- What the exercise asks -
Return every line from the one with "Open the Australasia region link" through the one with "Given: Select the 125mm width value", inclusive, exactly as it appears below.

- Records for the task -

* * *

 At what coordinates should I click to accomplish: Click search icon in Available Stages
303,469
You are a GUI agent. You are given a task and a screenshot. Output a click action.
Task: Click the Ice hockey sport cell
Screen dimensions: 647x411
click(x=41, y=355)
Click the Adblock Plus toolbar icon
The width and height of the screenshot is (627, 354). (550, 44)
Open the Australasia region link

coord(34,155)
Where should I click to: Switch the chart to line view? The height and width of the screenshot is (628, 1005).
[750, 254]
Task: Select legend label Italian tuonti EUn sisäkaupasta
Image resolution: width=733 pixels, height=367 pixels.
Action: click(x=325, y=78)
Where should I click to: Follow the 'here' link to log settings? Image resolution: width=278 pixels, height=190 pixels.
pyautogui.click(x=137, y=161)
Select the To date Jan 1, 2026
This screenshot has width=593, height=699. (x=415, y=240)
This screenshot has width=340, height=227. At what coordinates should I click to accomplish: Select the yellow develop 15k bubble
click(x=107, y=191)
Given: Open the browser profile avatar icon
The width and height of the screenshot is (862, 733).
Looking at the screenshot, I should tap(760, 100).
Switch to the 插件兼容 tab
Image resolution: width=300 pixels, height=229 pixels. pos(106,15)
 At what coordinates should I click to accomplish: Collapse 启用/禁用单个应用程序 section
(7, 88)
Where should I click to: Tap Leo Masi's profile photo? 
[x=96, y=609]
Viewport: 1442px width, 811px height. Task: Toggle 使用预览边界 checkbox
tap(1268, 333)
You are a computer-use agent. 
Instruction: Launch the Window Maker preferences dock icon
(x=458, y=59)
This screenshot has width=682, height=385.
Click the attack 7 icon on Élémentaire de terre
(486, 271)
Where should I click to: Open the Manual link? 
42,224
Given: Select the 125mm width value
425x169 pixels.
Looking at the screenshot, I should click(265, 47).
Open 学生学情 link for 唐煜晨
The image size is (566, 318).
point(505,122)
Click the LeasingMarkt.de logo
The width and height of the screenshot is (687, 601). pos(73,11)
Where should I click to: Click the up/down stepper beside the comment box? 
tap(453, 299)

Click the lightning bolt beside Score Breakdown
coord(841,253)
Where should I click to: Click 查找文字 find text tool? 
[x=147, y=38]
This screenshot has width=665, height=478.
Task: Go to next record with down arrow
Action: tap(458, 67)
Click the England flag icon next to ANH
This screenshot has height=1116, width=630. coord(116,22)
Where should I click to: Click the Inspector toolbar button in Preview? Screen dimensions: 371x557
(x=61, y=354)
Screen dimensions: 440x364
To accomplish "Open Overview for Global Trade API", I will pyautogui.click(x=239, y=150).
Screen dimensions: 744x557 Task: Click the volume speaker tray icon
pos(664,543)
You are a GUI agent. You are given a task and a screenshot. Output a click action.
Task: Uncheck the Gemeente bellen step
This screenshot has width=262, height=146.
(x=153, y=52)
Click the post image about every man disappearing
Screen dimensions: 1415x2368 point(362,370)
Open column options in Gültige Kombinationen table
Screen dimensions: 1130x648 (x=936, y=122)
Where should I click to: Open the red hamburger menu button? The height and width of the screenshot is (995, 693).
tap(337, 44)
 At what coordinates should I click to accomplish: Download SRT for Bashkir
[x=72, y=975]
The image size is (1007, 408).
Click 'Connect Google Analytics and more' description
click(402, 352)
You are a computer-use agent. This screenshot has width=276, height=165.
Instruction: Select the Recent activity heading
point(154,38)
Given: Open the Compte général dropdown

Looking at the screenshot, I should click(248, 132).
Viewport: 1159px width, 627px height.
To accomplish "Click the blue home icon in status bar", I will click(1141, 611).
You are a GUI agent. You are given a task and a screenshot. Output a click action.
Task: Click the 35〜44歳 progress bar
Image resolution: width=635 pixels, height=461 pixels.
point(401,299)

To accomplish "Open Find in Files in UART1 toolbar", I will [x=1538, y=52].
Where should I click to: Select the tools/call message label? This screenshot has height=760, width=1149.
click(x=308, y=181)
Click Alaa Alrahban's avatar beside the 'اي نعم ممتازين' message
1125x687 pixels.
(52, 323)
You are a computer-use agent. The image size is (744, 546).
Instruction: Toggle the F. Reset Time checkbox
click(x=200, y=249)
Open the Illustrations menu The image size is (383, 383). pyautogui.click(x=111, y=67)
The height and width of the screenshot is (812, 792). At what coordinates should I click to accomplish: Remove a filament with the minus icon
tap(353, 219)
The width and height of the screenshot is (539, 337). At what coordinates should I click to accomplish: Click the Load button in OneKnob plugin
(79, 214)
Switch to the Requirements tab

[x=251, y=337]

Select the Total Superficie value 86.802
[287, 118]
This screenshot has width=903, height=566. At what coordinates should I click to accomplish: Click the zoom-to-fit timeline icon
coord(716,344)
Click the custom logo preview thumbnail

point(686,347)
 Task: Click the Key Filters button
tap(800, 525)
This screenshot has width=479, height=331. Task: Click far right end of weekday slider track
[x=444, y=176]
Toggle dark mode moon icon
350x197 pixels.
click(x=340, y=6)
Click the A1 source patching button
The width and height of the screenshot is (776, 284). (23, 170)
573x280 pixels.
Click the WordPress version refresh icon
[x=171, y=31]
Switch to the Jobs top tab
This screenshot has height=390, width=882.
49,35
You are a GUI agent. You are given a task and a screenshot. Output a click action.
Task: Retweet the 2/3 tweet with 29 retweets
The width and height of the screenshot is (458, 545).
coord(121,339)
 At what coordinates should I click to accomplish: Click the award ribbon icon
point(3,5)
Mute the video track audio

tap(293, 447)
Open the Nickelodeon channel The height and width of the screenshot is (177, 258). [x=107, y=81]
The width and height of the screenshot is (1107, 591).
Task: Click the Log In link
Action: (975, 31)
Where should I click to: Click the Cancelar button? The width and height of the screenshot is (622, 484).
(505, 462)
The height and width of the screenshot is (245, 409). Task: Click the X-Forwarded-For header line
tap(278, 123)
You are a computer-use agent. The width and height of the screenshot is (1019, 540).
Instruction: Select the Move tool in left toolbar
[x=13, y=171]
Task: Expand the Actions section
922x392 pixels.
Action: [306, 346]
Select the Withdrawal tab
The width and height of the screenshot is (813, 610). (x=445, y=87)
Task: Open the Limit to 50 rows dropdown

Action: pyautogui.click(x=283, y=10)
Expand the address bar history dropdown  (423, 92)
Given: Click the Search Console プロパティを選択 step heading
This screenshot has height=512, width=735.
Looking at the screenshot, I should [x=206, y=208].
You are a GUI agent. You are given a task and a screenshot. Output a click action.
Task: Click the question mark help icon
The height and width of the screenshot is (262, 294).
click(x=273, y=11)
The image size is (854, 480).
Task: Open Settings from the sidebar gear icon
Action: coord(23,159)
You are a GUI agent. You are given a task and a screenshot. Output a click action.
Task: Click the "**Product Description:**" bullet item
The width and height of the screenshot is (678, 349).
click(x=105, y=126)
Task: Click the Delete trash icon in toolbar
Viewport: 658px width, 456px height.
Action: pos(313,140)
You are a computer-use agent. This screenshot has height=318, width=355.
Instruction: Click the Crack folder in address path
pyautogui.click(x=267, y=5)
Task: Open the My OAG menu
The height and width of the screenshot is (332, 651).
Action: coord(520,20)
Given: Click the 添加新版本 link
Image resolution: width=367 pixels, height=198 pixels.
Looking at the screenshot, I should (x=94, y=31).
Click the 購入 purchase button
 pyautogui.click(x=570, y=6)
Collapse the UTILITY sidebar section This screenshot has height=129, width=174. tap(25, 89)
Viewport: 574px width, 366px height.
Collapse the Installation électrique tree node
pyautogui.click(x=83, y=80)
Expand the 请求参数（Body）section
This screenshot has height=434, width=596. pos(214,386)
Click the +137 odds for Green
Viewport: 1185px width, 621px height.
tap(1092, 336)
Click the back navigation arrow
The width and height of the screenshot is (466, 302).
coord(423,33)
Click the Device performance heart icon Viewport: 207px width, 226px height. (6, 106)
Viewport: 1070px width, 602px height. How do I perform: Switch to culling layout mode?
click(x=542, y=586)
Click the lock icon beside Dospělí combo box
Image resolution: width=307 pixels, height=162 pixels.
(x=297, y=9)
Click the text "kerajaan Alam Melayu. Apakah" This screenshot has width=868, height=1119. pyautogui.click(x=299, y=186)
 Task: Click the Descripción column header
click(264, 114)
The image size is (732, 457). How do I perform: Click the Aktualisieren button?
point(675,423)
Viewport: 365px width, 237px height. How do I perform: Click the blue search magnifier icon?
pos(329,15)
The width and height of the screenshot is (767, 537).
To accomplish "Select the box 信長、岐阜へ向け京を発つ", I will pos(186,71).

* * *

- Response for this exercise -
Open the Australasia region link

coord(34,155)
Where should I click to: Switch the chart to line view? The height and width of the screenshot is (628, 1005).
[750, 254]
Task: Select legend label Italian tuonti EUn sisäkaupasta
Image resolution: width=733 pixels, height=367 pixels.
Action: click(x=325, y=78)
Where should I click to: Follow the 'here' link to log settings? Image resolution: width=278 pixels, height=190 pixels.
pyautogui.click(x=137, y=161)
Select the To date Jan 1, 2026
This screenshot has width=593, height=699. (x=415, y=240)
This screenshot has width=340, height=227. At what coordinates should I click to accomplish: Select the yellow develop 15k bubble
click(x=107, y=191)
Given: Open the browser profile avatar icon
The width and height of the screenshot is (862, 733).
Looking at the screenshot, I should tap(760, 100).
Switch to the 插件兼容 tab
Image resolution: width=300 pixels, height=229 pixels. pos(106,15)
 At what coordinates should I click to accomplish: Collapse 启用/禁用单个应用程序 section
(7, 88)
Where should I click to: Tap Leo Masi's profile photo? 
[x=96, y=609]
Viewport: 1442px width, 811px height. Task: Toggle 使用预览边界 checkbox
tap(1268, 333)
You are a computer-use agent. 
Instruction: Launch the Window Maker preferences dock icon
(x=458, y=59)
This screenshot has width=682, height=385.
Click the attack 7 icon on Élémentaire de terre
(486, 271)
Where should I click to: Open the Manual link? 
42,224
Given: Select the 125mm width value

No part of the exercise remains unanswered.